As you know, I am still married to SA and working on recovery/healing. As of late, (excluding check incident) SA H is home every evening, no drinking, or substances, paying bills on time, working on his stuff. He actually does seem more healthy and together. He has bouts still of anxiety and OCD, but not as bad as they were even a month ago. He has stopped use of valium, and as far as I can see, has gone cold turkey. Being more of a family man, changing his lifestyle. Got rid of Party friends.
Ok good. I am glad you got off the self destructive addiction train. But what do I do with the collateral damage you caused me? I cannot help but harbor some resentment here. Perhaps forever. Perhaps even enough to still leave the marriage, cause well, he just sucks. Has been probably will still be, a horrible husband.
I thought his experiencing a sober life would bring healing? And in some ways it is, we have had some really nice family moments and closeness lately. Those moments make me feel anything is possible here.
Then I wake up, think, how long is this soberiety bout going to last? And how much do I resent/can’t stand/don’t want to be with this person– even if sober? even though divorce completely screws me over financially and I could regret it the rest of my life. when will my collateral damage i experience by his addictive behavior be addressed?
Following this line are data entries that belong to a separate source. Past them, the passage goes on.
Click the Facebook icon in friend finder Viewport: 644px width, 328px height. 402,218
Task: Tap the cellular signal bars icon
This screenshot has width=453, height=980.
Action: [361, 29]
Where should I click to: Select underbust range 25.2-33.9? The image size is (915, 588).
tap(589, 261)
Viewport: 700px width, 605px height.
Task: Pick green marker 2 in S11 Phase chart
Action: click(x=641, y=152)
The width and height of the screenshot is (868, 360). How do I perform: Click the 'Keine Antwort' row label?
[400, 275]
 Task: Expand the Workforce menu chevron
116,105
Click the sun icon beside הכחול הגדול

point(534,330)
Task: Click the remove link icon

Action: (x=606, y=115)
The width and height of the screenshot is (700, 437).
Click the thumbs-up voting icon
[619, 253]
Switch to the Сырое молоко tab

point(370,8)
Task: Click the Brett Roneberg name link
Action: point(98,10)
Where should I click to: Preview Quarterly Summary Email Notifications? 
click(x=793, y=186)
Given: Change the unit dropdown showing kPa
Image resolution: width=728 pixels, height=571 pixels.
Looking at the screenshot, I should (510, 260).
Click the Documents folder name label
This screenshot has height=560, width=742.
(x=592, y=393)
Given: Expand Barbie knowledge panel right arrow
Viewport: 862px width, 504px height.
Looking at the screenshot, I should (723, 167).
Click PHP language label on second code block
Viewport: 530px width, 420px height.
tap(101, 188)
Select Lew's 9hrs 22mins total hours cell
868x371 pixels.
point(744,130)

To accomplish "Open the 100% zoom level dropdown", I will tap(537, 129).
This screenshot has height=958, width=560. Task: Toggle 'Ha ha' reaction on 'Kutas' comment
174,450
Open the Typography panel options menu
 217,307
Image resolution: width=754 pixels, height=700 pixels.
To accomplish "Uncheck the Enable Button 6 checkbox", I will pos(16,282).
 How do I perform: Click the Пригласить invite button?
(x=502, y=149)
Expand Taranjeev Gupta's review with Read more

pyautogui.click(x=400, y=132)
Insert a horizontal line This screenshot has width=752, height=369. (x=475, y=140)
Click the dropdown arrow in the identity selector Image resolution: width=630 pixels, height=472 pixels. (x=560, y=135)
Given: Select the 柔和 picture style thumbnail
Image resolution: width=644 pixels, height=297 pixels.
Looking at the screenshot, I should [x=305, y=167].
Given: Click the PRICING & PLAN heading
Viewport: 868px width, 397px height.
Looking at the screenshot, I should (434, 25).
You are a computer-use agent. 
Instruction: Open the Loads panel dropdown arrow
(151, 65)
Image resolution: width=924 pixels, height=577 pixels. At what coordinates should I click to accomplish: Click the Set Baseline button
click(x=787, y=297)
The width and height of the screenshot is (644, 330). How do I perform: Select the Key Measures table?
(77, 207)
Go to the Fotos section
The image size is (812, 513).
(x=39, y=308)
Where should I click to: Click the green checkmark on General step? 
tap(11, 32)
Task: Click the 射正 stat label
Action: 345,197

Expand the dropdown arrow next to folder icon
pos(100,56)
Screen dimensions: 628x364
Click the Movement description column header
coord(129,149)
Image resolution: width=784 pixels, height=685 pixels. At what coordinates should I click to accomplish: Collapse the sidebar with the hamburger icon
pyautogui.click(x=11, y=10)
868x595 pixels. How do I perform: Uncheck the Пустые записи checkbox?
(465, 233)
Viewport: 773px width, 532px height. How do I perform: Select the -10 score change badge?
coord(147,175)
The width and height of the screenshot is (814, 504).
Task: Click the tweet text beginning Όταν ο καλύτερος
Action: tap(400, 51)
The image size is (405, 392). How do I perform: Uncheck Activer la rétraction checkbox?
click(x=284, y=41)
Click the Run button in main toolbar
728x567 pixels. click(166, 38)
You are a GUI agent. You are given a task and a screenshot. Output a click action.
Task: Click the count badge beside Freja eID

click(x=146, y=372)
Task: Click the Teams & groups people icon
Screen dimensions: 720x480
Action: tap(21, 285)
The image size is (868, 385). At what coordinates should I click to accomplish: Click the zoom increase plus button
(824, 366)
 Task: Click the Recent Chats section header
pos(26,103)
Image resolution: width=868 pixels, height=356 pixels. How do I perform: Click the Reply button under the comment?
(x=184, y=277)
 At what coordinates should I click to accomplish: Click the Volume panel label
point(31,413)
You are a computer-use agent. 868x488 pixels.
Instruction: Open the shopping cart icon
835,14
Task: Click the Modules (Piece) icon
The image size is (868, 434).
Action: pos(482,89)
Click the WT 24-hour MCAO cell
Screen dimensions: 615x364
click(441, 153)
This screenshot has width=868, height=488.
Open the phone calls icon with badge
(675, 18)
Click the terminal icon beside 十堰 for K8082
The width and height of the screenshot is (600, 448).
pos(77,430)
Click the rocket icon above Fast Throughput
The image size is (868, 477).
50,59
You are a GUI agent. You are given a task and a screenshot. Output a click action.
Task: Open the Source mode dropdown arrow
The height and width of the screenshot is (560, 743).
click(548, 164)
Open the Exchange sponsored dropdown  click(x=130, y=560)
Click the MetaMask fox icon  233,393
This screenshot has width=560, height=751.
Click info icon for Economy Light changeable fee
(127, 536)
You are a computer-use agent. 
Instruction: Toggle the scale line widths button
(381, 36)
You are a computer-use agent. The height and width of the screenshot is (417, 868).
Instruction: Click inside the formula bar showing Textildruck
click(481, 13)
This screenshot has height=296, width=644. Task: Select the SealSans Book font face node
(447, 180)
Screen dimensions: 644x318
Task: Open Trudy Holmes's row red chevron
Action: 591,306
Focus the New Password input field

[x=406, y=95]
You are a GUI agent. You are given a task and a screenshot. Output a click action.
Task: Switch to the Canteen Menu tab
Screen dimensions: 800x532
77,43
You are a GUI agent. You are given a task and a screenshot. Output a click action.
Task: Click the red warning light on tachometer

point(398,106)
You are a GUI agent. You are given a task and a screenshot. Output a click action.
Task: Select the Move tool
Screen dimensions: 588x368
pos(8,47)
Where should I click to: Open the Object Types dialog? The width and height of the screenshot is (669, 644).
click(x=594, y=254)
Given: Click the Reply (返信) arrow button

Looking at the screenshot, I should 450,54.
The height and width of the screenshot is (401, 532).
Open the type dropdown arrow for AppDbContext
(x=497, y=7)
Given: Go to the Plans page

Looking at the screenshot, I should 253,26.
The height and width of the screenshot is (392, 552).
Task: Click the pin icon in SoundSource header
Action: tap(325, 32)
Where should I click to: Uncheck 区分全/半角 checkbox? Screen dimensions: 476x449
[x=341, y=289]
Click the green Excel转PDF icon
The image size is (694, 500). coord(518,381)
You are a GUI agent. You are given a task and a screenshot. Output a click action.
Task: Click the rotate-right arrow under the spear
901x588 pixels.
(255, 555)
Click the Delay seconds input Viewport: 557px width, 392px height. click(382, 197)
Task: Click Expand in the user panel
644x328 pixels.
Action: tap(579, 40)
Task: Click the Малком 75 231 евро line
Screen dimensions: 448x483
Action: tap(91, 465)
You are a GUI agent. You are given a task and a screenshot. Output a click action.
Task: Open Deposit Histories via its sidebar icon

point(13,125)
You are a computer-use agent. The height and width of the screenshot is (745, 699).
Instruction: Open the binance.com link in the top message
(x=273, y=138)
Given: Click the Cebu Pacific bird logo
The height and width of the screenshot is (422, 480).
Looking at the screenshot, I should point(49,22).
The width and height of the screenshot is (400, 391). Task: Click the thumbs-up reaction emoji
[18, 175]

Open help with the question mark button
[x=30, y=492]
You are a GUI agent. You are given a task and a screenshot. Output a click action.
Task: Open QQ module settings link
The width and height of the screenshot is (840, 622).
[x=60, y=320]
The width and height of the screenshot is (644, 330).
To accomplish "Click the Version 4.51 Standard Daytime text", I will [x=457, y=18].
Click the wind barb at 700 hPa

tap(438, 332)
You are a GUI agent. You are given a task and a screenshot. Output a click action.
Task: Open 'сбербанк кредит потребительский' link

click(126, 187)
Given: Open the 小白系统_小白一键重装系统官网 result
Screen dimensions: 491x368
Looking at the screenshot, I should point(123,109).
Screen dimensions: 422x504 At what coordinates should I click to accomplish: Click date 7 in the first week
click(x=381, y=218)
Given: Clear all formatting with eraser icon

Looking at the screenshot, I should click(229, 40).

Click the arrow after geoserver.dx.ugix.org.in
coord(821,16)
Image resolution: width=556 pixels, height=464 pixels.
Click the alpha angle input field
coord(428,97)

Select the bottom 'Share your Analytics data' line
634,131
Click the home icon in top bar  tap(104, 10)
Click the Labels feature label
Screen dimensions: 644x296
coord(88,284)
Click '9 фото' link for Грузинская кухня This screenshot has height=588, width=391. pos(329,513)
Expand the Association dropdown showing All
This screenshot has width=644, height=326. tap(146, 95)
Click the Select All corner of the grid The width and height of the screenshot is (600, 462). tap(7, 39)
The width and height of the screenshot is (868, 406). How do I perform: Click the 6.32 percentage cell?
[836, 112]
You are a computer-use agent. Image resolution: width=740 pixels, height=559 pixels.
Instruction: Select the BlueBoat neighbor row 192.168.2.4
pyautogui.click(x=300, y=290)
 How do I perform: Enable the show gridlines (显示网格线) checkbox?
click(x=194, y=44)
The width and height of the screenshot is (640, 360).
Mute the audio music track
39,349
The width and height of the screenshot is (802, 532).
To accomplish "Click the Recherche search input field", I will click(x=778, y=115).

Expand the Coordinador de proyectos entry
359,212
Never. so frustrating. Also, concern for my 5 year old– esp while he was partying all the time medicacting, I wouldn’t leave the home because he would get 50% JC. Then what? he drives drunk with her in the car? I wasn’t goin” no where. However, now that the sober train is going– I think why not co parent? If he can stay straight now. why not if seperate?
His sobriety in some ways, almost makes me want to lash out. And reconsider divorce. why am I reacting opposite to what should be a good thing?
am I an emotional retard? I know I’m not, but I feel like one.thanks— love and hugs.
July 13, 2011 at 9:26 pm #15673b-trayed
ParticipantImagine…Someone literally physically beats you day in and day out for let’s say 5 years straight, and then stops and says, “Ok, I am done, let’s start over from here on out! Sorry, and please pass the orange juice, babe.”
You are left with deep, deep wounds, constant bleeding and infections, scars-you name it-how do you just move on? Part of moving on is him taking responsibility for your healing…that is starting to move on in my opinion…
One mentor told me, “Yes, that frontal lobotomy stuff works well-forgetting everything he has done-IF you don’t want a relationship based on TRUST AND SAFETY. If you want a healthy relationship based on trust and safety, then that stuff has to be dealt with… YOUR PAIN MATTERS!!!!
Watch the instant download of Dr. Weiss’s Helping Her Heal. It cost about $60 I think. I purchased one for myself in DVD form also, to pass out to the in-laws and my parents perhaps. It is good!